start Dataset excerpts
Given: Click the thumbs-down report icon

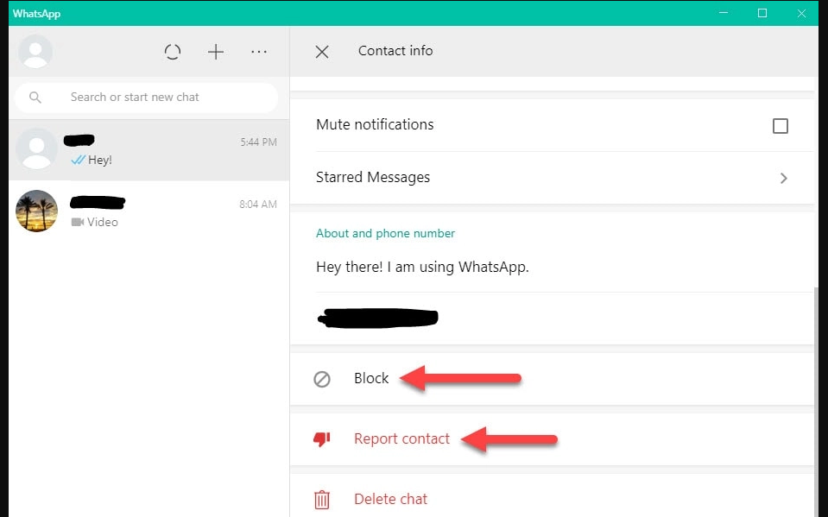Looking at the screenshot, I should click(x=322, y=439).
end Dataset excerpts
start Dataset excerpts
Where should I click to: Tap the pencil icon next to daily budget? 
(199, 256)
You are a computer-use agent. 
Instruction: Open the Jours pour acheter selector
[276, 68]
end Dataset excerpts
start Dataset excerpts
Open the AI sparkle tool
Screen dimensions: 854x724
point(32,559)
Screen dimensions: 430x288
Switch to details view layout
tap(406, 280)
end Dataset excerpts
## [Stated problem]
Copy the lines between the one holding "Open the AI sparkle tool" and the one holding "tap(406, 280)", inclusive, substituting "Viewport size" for "Screen dimensions" and leaving everything else unchanged.

## [Response]
Open the AI sparkle tool
Viewport size: 854x724
point(32,559)
Viewport size: 430x288
Switch to details view layout
tap(406, 280)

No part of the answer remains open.